The middle boyFor years my middle son, Mitch, has been a most annoying child. I love him dearly, mind you, but he just has to draw attention to himself constantly. He was always, ALWAYS, making noises or moving about just generally being annoying. He'd make you want to yell SIT STILL and BE QUIET practically every other minute.
He's fantastic with his little brother. Jordan adores playing with Mitch because Mitch is full of energy and full of silly nonsense. Non-stop loud, energetic, silly play. Just the sort of thing that a five year old loves and the sort of thing that begins to grate on your nerves after the first oh five minutes! Naw, I usually last a bit longer than that before I begin the "settle down" mantra. Well, unless I have headache and then it's about two and a half seconds. You see what entertains the five year old usually is a little bit annoying to the average adult.

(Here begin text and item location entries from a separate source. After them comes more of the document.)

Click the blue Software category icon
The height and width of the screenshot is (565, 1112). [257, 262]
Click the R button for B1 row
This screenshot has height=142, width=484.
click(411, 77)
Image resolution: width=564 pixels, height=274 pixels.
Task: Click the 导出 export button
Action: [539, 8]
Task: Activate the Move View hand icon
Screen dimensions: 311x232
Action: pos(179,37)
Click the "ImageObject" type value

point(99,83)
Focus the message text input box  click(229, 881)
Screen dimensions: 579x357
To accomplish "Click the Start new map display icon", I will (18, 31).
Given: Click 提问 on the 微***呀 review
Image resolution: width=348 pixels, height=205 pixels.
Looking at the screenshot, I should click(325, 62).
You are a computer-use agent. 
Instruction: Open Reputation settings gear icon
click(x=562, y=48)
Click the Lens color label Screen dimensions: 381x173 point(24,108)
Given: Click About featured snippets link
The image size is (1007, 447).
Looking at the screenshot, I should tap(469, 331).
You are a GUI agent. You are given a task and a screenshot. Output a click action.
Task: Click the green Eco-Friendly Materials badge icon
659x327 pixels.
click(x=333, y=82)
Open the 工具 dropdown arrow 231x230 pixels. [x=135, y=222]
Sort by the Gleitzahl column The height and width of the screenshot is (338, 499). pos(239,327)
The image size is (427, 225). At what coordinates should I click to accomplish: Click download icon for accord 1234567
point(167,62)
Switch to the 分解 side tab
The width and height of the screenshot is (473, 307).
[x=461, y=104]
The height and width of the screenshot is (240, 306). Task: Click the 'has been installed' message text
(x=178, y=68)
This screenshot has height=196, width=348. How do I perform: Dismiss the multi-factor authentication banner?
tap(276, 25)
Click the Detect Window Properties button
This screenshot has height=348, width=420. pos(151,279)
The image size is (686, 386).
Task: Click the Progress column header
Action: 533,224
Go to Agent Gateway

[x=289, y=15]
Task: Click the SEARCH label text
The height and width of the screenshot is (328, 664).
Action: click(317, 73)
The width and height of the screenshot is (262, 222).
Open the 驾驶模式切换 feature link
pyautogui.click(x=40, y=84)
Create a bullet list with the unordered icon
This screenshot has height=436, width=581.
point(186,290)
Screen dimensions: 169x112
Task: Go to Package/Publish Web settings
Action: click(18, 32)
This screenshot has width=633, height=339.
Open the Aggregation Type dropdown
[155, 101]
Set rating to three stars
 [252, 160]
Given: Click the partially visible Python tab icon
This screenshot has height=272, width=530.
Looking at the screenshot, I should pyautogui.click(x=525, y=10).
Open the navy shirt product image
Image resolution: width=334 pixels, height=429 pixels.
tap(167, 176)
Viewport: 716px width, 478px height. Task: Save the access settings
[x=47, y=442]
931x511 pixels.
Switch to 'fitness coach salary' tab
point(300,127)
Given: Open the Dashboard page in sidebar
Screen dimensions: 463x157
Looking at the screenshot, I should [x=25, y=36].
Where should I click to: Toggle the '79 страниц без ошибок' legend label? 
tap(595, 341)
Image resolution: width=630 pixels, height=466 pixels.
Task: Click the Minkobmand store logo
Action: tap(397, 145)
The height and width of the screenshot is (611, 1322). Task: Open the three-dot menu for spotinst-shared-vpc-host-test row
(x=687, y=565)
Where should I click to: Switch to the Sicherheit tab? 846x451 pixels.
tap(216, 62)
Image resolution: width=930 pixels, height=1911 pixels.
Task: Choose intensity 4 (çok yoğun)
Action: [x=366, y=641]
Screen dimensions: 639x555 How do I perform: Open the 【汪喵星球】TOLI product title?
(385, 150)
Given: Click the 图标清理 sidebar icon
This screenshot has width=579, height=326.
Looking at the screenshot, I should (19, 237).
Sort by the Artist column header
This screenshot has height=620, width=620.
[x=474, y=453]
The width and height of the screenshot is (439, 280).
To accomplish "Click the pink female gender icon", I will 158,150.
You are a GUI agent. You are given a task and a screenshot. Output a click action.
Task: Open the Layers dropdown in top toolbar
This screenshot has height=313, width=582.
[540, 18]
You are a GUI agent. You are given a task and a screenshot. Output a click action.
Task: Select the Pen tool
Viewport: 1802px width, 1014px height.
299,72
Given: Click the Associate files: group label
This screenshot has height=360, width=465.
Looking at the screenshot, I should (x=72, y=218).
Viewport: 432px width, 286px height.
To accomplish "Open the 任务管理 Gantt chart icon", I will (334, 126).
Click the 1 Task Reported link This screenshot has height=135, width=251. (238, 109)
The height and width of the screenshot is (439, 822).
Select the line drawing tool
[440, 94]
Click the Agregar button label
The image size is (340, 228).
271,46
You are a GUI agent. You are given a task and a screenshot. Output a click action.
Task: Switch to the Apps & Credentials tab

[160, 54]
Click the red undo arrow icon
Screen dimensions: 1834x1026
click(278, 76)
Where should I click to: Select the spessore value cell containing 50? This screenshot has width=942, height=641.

It's more than the silliness and the constant movement though he also seems to enjoy asking the most inane questions. Stupid questions that have no actual answer but still ones that make you stop and try until you see the grin on his face and you realize that it's just another attention ploy.
It's a million little things that he does that annoys but lately I have noticed it starting to wane. He's suddenly engaging me in actual conversations with actual topics. Interesting stuff like how things work and even politics. It's an amazing change and I am beginning to enjoy spending time with him again. He and I go run errands together, we share jokes and talk about all sorts of things. He's always been the sort of kid that needs a lot of direct one on one contact on a very regular basis to keep his attention stores filled up but it's just different now. He is growing up. That one on one time doesn't feel like it once did. I hate to say like a chore because that sounds just awful but some days spending time with this child was exactly that. I am so very glad he seems to be outgrowing it.
He is still lots of fun with his little brother but when I say enough he actually listens the first time. He is still full of energy but he seems to have found a nice balance in which he expels it at proper times instead of constantly. He's even taken to doing his homework on a regular basis without prompting. He's just simply growing up and he's growing up into a really great kid. He's always been a good kid, even well behaved, just so full of energy he didn't know how to control it and it just spilled over all the time. I am so proud to see these changes in him. I am so pleased that he seems to be feeling more comfortable in his own skin. Isn't that all we really want for our kids? He doesn't have to fit any particular mold just that he learns to love and cope well with the person that he is. He's growing up and it's a privilege to be able to watch it and even more so to be a part of his life.